Should I Push or Should I Pull?
<insert_should_i_stay_or_should_i_go_guitar_riff>
You may say “who asked?” - my answer would be “I did”. After attending the DevOpsDays in Amsterdam this year, I was inspired by many talks and open spaces, many revolving around the common theme of GitOps.
GitOps has rapidly gained popularity as an approach for managing infrastructure and deployments. By leveraging Git as the source of truth for declarative infrastructure and application configurations, it provides a streamlined and version-controlled method for operational management.
In this post, I’ll explore the differences between push-based and pull-based deployment models and discuss their pros and cons.
Exploring GitOps
The typical GitOps workflow involves a Git repository that stores the desired state of the infrastructure and applications. The GitOps operator continuously monitors the repository for changes and updates the cluster state accordingly.
I felt the need to explore a few of these topics further since my only hands-on experience with GitOps tools was after the ArgoCD workshop on the first day of the conference. After hearing how people manage their IaC, I gained some perspective and started to compare how we do things at my current workplace.
Current workflow
A typical approach in my workplace is to build the Docker image with the dev dependencies, push it to the registry, run tests on the code, build the Docker image without the dev dependencies, push it to the registry, run some more tests, and then trigger the deployment by updating the task definition in ECS or deploying the new Docker Swarm stack with the new image.
I didn’t question this approach - it works. But at some point, I asked - where do I check what version of the image is running in the cluster?
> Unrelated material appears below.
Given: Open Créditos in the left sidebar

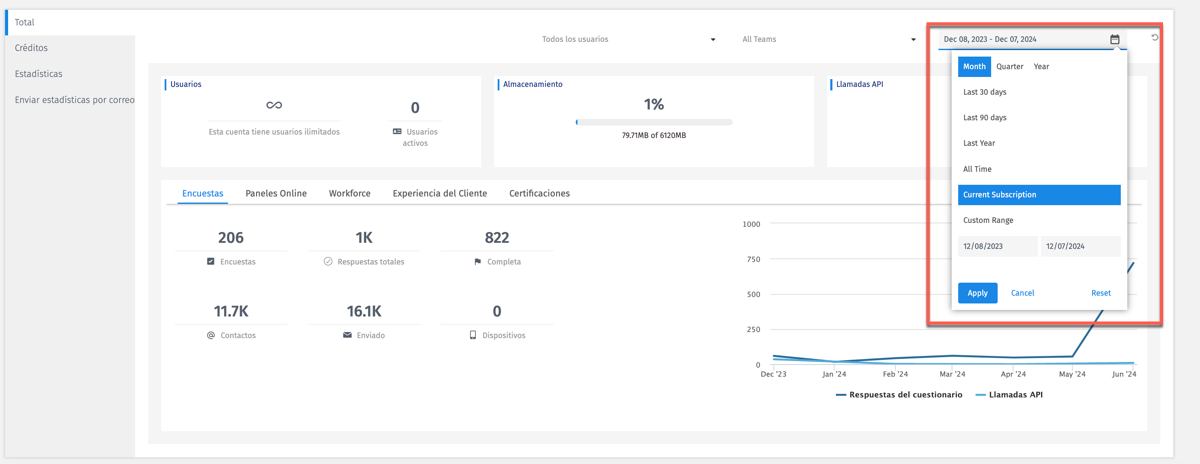Looking at the screenshot, I should coord(31,48).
The answer was that I have to check the task definition in ECS or inspect the running container in the cluster.
Challenges
In the Terraform code, we have the version of the image that was deployed at some point in the past, but the ignore_changes
is set on the image tag, so it doesn’t get updated when the image tag changes because the task definition is updated during the deployment.
What if something failed and the whole EC2 instance with Docker Swarm goes down or the ECS cluster is deleted by mistake? How do I recover the state of the cluster? I would have to check the Actions tab in the GitHub repository and see what was the last commit that triggered the deployment. This feels like a lot of manual work and a lot of places to check for the state of the cluster.
This idea of triggering the deployment by finishing the CI pipeline is called the push-based approach.
Push-based approach
graph LR subgraph CI/CD A[Push to git repo] -->|Triggers| B[Build] B -->|Success| C[Test] C -->|Success| D[Push to image registry] D --> E[Trigger deployment with new image] end
The push-based approach offers flexibility as there is no need to run GitOps agents in the Kubernetes cluster. It also provides deployment versatility, allowing you to deploy anywhere as long as the deployment can access the Docker registry. However, it requires manual checks to verify the state of the cluster, making state management cumbersome. In case of failure, recovering the state involves multiple steps and manual interventions, adding complexity to the recovery process.
Pull-based approach
graph LR subgraph CI A[Push to git repo] -->|Triggers| B[Build] B -->|Success| C[Test] C -->|Success| D[Push to image registry] D --> E[Set new image in git repo] end subgraph CD F[Check for changes] -->|Changes present| G[Apply changes] G -->|State changed| F F -->|No changes present| F end F <-.-> E
On the other hand, the pull-based approach ensures that the Git repository serves as a single source of truth for cluster state and image versions. This method provides easy access to the history of changes and allows for straightforward rollback to previous versions if needed. Despite these advantages, there are potential bandwidth issues if there are frequent deployments and numerous changes in the Git repository. Additionally, this approach requires running GitOps agents within the Kubernetes cluster, adding to the operational overhead.
Image constraints
What if I want to configure some constraints on the deployment, like only deploying the image if the version matches ~5.3.x
? This is where Argo CD Image Updater comes into play. It allows you to define constraints on the image version and automatically update the deployment when a new image is available.
After you install the necessary manifests, you simply specify the constraints in the metadata of the Argo’s Application resource:
metadata:
annotations:
argocd-image-updater.argoproj.io/image-list: 'repository/image-name:~x.y.z'
This way, you can ensure that only images matching the specified version pattern are deployed, providing an additional layer of control over your deployments.
By default, only the image changes and the change of an image is not recorded in the Git repository. This can be a problem if you want to track the changes in the image version.
Today, this tool supports two methods of updating: directly modifying the Application resource or creating a git commit with the updated image version. The latter is the recommended approach as it provides a clear history of changes and allows for easy rollback if needed.
Conclusion
The choice between push and pull deployment models depends on your organization’s requirements, infrastructure complexity, and operational preferences. If you value flexibility and ease of deployment, the push-based approach may be suitable for your needs. However, if you prioritize consistency, version control, and automated state management, the pull-based approach offers a more robust solution.
Choosing between the push-based and pull-based deployment approaches hinges on your organization’s specific needs and constraints. As with any technology decision, there is no one-size-fits-all solution. Assess your infrastructure, team capabilities, and operational requirements to determine the best approach for your deployments.